**PROBLEM TO SOLVE**.
Pick out every line in the material below that contains the word "Open", and copy each of those lines in full.

**GIVEN ENTRIES**.
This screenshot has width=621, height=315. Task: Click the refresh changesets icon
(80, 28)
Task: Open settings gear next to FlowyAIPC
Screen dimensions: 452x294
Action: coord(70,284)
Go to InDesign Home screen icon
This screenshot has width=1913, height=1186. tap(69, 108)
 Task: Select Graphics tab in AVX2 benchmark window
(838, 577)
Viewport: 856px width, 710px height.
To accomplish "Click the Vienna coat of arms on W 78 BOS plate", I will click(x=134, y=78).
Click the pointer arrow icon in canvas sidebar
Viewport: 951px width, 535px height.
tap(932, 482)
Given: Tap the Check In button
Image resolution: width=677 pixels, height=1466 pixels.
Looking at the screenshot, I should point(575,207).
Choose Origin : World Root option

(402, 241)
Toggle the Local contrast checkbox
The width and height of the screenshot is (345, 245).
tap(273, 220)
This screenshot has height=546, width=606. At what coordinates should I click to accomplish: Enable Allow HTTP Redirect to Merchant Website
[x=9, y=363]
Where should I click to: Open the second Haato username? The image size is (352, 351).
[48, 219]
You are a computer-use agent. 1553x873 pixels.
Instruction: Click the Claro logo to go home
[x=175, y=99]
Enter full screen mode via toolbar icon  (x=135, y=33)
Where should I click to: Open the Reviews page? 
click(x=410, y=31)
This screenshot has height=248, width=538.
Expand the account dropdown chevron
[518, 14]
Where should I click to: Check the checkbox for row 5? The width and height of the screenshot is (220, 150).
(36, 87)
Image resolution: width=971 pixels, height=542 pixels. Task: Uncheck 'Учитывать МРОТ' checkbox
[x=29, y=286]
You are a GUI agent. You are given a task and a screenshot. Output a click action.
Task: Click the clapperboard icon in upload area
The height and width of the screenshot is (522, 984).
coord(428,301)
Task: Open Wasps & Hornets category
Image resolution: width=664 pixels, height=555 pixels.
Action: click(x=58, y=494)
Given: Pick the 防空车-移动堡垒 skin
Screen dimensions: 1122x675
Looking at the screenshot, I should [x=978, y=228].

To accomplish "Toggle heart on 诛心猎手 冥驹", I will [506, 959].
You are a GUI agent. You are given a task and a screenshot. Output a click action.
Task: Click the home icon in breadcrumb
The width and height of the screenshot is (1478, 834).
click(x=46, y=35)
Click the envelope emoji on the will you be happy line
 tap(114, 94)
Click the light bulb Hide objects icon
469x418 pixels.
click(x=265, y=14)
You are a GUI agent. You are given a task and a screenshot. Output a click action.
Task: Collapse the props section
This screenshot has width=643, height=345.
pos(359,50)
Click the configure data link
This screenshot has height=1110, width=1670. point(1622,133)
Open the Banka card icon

**RESULT**.
Task: Open settings gear next to FlowyAIPC
Where should I click to: Open the second Haato username? The image size is (352, 351).
Where should I click to: Open the Reviews page? 
Task: Open Wasps & Hornets category
Open the Banka card icon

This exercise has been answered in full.